- Extrait de page
-- -- --
Auteur : Bill Van Auken | Editeur : Walt | Vendredi, 24 Avr. 2015 - 08h54

Outre Barack Obama et Hillary Clinton, Nicolas Sarkozy en France et David Cameron au Royaume-Uni, il y en a d'autres qui ont le sang des réfugiés noyés en Méditerranée sur les mains. Il s'agit de la fraternité internationale des intellectuels et des groupes de la pseudo-gauche qui ont applaudi les interventions impérialistes, soutenu la guerre des États-Unis et de l'OTAN contre la Libye comme une mission de sauvetage « humanitaire » et ont même proclamé que les événements libyens étaient une « révolution ».

Le professeur Juan Cole de l’Université de Michigan est représentatif de cette couche sociopolitique. Il avait transformé son site web très regardé Informed Comment (Commentaire éclairé) en véhicule déclaré de propagande pour la guerre impérialiste.
-- -- --
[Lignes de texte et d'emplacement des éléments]
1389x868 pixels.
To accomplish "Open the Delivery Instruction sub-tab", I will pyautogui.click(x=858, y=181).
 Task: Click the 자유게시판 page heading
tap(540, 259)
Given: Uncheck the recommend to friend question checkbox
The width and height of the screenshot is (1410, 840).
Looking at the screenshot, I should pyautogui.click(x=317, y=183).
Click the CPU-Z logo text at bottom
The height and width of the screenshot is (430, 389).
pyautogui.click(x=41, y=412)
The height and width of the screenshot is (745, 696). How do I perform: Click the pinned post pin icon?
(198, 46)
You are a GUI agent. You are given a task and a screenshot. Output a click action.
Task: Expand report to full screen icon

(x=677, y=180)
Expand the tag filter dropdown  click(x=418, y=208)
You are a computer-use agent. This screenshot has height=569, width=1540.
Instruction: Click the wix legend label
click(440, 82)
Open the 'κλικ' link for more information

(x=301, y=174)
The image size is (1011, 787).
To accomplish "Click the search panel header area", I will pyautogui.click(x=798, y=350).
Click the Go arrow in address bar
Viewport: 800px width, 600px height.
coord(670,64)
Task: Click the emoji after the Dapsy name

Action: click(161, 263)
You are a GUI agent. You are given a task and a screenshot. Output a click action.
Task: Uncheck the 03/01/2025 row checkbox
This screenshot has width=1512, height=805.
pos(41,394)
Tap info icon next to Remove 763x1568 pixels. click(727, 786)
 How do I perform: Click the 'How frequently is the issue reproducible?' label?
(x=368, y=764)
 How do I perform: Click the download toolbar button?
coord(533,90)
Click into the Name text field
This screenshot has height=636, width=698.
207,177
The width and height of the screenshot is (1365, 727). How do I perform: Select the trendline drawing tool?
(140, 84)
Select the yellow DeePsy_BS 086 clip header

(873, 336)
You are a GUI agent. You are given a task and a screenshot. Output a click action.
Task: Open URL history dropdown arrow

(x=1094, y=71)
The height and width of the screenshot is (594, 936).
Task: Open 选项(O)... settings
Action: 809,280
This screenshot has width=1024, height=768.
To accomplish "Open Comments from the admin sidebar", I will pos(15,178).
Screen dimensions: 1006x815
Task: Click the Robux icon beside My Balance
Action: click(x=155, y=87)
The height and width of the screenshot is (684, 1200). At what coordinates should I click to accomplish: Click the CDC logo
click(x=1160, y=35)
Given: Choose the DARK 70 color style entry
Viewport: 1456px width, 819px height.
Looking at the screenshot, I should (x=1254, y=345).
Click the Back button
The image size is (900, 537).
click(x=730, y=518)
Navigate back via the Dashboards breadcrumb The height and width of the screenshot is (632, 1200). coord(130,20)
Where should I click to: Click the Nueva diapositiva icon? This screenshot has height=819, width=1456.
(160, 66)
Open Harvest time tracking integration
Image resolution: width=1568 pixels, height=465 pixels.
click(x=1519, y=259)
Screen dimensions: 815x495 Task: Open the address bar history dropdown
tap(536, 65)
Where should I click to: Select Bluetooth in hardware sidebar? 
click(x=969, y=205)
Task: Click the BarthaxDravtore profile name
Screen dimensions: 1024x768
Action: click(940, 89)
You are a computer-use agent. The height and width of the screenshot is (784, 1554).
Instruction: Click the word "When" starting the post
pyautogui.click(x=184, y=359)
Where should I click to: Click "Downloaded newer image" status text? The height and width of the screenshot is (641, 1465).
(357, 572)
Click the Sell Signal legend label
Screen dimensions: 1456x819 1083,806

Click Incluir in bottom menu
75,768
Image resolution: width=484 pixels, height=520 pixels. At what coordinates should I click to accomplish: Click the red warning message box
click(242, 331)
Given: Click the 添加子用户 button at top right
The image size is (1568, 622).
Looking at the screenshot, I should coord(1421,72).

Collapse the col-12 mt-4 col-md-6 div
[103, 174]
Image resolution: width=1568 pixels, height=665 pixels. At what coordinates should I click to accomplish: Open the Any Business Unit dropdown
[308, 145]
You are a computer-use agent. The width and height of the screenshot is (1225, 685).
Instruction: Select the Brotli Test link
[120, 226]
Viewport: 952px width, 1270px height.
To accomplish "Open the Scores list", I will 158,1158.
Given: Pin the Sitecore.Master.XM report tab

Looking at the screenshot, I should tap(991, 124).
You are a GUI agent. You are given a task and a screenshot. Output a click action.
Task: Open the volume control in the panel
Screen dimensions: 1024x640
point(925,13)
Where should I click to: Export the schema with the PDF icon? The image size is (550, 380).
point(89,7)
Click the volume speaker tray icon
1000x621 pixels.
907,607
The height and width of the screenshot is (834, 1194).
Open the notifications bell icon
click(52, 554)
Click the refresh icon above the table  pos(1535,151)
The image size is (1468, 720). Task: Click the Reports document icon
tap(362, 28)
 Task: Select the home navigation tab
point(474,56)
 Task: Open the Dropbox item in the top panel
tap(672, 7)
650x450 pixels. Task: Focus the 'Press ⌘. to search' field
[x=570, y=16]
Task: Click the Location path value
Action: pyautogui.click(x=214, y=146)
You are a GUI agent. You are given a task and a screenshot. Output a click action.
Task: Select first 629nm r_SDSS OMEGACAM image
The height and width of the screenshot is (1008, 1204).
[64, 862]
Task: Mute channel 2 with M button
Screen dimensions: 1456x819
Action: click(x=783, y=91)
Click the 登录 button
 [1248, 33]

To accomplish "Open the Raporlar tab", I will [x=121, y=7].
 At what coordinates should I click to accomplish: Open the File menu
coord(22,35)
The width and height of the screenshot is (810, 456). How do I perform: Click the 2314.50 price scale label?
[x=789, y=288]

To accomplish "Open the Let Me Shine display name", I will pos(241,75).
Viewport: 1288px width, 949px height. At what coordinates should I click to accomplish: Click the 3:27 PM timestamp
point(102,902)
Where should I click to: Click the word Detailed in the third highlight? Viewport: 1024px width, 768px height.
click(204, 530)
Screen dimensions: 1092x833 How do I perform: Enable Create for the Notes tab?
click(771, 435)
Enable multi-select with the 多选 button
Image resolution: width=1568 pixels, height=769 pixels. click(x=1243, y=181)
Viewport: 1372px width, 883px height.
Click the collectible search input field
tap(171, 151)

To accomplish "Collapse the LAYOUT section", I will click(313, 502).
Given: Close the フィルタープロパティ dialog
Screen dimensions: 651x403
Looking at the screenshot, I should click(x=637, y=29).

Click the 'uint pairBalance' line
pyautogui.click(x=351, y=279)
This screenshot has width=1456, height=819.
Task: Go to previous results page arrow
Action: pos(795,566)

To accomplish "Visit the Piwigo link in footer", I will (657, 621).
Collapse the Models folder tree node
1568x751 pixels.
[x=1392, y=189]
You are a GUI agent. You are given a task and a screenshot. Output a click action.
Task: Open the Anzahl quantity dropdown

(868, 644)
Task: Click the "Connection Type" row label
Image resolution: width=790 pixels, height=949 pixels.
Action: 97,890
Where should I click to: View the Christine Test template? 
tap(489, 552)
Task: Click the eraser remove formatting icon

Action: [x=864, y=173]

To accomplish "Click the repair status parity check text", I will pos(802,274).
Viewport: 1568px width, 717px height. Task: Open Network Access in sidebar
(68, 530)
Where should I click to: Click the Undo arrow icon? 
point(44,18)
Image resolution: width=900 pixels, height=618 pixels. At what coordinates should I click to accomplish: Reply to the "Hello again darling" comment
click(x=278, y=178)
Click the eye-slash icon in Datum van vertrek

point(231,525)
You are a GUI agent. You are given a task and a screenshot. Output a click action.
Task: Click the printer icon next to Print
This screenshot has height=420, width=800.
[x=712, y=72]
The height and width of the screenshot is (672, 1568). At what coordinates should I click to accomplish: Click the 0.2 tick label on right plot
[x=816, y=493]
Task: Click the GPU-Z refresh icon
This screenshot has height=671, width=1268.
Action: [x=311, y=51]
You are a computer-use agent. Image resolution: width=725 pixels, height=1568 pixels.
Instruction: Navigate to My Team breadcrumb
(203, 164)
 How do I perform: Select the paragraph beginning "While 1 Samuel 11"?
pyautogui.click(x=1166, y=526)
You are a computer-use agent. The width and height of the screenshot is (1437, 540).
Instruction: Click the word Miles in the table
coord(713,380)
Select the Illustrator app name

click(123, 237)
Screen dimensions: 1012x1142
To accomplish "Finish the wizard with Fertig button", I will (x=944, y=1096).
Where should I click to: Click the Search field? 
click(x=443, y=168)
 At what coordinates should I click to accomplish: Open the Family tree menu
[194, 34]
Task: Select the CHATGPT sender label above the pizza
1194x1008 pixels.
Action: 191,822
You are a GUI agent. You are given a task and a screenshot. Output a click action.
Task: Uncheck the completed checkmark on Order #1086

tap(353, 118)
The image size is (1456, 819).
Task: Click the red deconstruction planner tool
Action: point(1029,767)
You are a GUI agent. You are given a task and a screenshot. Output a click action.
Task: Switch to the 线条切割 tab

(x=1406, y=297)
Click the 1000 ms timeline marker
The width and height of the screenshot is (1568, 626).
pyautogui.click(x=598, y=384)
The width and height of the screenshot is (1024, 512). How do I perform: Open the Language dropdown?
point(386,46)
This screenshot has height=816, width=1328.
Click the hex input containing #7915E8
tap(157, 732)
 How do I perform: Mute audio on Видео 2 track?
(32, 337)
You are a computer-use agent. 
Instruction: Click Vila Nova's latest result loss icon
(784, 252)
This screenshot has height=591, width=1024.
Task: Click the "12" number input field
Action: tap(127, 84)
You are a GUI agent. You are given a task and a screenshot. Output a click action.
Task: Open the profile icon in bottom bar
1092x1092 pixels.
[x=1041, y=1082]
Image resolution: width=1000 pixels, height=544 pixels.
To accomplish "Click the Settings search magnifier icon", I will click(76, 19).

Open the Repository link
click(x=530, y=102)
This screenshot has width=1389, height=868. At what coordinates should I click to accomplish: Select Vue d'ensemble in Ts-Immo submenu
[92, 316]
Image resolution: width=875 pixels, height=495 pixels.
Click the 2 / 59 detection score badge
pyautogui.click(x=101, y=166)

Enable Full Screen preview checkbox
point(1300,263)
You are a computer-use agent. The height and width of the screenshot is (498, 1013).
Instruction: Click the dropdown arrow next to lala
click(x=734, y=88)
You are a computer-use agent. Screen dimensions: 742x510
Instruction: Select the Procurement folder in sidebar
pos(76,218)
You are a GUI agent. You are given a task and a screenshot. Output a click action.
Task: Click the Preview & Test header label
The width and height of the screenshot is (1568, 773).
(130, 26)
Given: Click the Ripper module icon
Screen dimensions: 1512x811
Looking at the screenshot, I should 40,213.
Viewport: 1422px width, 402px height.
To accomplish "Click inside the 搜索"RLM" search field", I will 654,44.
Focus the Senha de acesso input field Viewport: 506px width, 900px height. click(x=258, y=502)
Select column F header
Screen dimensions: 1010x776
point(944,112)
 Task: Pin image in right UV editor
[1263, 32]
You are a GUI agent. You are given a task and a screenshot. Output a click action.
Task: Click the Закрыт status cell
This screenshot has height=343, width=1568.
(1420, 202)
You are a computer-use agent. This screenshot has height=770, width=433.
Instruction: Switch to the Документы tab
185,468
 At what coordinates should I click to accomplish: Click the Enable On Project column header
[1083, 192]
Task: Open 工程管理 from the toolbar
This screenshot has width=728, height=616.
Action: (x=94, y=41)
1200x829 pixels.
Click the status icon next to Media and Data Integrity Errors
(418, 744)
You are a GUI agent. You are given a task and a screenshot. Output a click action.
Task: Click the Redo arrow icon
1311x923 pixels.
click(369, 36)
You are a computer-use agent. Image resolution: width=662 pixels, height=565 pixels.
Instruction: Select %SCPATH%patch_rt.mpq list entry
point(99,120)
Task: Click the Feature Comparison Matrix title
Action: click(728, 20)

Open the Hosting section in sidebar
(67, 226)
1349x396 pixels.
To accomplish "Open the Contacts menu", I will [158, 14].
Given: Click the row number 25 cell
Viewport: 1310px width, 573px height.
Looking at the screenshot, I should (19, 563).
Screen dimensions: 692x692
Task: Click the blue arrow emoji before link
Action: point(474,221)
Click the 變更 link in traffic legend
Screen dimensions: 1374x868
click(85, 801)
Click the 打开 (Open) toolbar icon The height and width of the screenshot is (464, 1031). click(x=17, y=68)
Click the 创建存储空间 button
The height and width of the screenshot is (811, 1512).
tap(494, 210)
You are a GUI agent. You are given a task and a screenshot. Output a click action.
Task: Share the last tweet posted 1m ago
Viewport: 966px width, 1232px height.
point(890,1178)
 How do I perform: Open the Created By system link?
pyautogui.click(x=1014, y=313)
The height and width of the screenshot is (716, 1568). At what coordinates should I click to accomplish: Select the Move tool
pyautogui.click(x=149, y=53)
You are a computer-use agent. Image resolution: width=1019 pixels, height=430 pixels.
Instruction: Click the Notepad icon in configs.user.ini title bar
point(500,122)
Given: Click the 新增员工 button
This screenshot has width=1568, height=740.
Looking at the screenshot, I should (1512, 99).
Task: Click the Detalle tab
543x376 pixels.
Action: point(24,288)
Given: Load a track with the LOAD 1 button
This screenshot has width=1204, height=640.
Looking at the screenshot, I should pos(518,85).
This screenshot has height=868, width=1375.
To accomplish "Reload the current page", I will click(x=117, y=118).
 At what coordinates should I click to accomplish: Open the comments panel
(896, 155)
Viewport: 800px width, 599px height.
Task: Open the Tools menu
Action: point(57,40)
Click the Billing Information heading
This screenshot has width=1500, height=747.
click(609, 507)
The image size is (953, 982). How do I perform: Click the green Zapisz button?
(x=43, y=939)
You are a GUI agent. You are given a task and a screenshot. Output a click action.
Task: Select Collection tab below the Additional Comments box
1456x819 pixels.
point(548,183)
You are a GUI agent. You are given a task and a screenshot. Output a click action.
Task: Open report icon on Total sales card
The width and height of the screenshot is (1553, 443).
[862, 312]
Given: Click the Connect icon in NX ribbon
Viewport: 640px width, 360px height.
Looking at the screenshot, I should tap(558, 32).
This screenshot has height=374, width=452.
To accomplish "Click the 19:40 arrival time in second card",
-- -- --
- Travail demandé
- 1) Selon l'extrait de page, de quelle université le professeur Juan Cole fait-il partie ?
- 2) Réécrivez plus brièvement le paragraphe de l'extrait de page qui commence par « Outre Barack Obama et Hillary Clinton », en conservant ses faits principaux.
- 3) Recopiez dans l'extrait de page le passage allant de « Outre Barack Obama » à « la guerre impérialiste. ».

- Liste des réponses
- 1) De l'Université de Michigan.

- 2) Barack Obama, Hillary Clinton, Nicolas Sarkozy et David Cameron ne sont pas les seuls à avoir sur les mains le sang des réfugiés noyés en Méditerranée. C'est aussi le cas des intellectuels et des groupes de la pseudo-gauche, à l'échelle internationale. Ils ont applaudi les interventions impérialistes et soutenu la guerre des États-Unis et de l'OTAN contre la Libye comme une mission « humanitaire ». Ils ont même qualifié les événements libyens de « révolution ».

- 3)
Outre Barack Obama et Hillary Clinton, Nicolas Sarkozy en France et David Cameron au Royaume-Uni, il y en a d'autres qui ont le sang des réfugiés noyés en Méditerranée sur les mains. Il s'agit de la fraternité internationale des intellectuels et des groupes de la pseudo-gauche qui ont applaudi les interventions impérialistes, soutenu la guerre des États-Unis et de l'OTAN contre la Libye comme une mission de sauvetage « humanitaire » et ont même proclamé que les événements libyens étaient une « révolution ».

Le professeur Juan Cole de l’Université de Michigan est représentatif de cette couche sociopolitique. Il avait transformé son site web très regardé Informed Comment (Commentaire éclairé) en véhicule déclaré de propagande pour la guerre impérialiste.